Cela dis tu remarqueras que c’est très peu mis en avant dans les bandes-annonces et la promotion. Comme si on mettait cet aspect de coté pour, justement, ne pas plomber les entrées.
(bon de retour au taf et c’est en effet le film qui fait le plus d’entrée sur les deux premières semaines de sa sortie. Cette semaine c’est Le fil par contre)
Grosso modo on estime qu’un film A&E fait 20% de ses entrées à Paris
Après le ratio Paris/Province est différent selon les films. Une comédie française avec Bourdon par exemple c’est en province que ca cartonne. Et puis « province » c’est fourre-tout. Entre une salle comme la notre en plein centre ville (et avec l’histoire qu’on a), un multiplexe dans la banlieue de Lyon, une salle de cinéma à Chateau-Chinon ou la salle communale c’est pas les mêmes choses.
Ma remarque était une petite boutade.
Cela dit, en cherchant un peu, j’ai découvert que les cinémobiles n’existaient qu’en région Centre-Val-de-Loire.

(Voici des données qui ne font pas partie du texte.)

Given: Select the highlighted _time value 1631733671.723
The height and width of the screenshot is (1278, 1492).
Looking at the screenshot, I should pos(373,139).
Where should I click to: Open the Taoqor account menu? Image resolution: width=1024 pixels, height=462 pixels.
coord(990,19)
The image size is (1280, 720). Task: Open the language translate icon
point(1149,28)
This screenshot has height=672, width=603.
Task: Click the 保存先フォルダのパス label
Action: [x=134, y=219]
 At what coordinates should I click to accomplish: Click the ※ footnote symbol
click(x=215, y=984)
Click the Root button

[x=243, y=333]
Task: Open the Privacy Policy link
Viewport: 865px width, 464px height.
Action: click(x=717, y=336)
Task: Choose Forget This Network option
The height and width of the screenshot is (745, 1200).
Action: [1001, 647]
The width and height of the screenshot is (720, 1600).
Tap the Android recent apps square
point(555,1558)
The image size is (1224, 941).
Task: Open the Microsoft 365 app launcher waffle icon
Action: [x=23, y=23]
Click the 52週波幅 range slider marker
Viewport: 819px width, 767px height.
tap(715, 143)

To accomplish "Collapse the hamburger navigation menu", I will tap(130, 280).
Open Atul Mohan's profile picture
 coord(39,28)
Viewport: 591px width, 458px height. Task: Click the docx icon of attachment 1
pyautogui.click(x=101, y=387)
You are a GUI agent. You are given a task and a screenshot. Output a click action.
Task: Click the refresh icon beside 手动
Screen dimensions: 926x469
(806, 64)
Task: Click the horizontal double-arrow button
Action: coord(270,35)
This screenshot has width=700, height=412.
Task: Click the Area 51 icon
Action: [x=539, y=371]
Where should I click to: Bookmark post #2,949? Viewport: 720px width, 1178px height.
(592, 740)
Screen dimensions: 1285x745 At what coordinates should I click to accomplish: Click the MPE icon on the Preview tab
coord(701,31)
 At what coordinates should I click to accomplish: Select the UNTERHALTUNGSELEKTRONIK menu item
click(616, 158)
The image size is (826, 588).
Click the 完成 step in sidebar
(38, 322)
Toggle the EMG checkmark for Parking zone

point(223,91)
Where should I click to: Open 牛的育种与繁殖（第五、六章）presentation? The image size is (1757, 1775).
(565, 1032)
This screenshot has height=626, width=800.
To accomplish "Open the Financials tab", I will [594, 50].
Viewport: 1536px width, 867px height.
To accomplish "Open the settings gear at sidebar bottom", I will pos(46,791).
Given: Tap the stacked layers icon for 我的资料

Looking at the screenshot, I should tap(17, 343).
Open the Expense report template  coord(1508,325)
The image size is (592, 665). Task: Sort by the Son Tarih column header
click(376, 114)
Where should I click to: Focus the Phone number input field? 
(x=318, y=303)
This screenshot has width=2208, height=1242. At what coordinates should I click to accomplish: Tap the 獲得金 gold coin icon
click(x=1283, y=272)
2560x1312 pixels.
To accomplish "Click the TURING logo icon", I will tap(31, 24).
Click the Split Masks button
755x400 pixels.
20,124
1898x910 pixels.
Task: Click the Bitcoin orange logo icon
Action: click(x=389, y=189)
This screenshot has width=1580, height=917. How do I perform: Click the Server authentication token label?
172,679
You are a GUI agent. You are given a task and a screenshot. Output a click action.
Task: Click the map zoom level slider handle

Surprenant.
Ha oui ? Tiens il me semblait qu’il y en avait ailleurs
Tu es tombé sur Ciné-off en recherchant ? C’est mes voisins, ils font un travail fantastique dans plein de salle ou pour des séances en plein air avec une programmation hyper-varié. Des collègues projectionnistes ont débuté chez eux et ont acquiers une sacré expérience vu toutes les merdes qui peuvent tomber et qu’il faut gérer.
C’est vrai que ce n’était pas un aspect mis en avant dans la bande-annonce, évidemment à dessein; j’avais tilté en la voyant souvent en avant-séance.
Très étonnant Le procès du chien, qui démarre avec cette situation absurde ayant les atours d’une comédie surréaliste pour progressivement dépeindre une sorte de prisme instantané de notre société: l’altérité de notre rapport aux animaux, les violences faites aux femmes, le populisme par le biais de cette loupe grossissante qu’est un procès dans le débat public (et le film ne tape pas à côté quand on voit comment la sphère publique se saisit du procès en cours à Avignon). Grande sensibilité dans l’écriture aussi, qui ménage des changements de tons opportuns avec une voix off à propos pour témoigner des questionnements qui tiraillent Avril. Et une distribution qui s’en donne à coeur joie pour des rôles dépeints avec sensibilité. Actrice délicieusement insaisissable Laetitia Dosch, jamais là où on pourrait l’attendre comme son récent rôle dans Le roman de Jim.
A son image de Thierry de Peretti, Dahomey et Les graines du figuier sauvage de Mohammad Rasoulof sont marquants aussi dans les sorties récentes.
Non, c’est juste que Monte-Cristo est devenu un phénomène au box office comme on en voit rarement et continue d’attirer des gens, parce que très largement diffusé en multiplexes (où la diversité n’est pas vraiment un critère de programmation, à l’exception des complexes des grandes villes qui braconnent aussi sur le cinéma indépendant) en lieu et place d’autres films.
Des excellents films, il en sort beaucoup: Le procès du chien, Les graines du figuier sauvage, Look back, A son image, Dahomey, Ma vie ma gueule et récemment dans ce que je n’ai pas encore vu, Viêt and Nam, The outrun, Les belles créatures, All we imagine as light, les rétrospectives dédiées à Chantal Akerman et Jacques Rozier.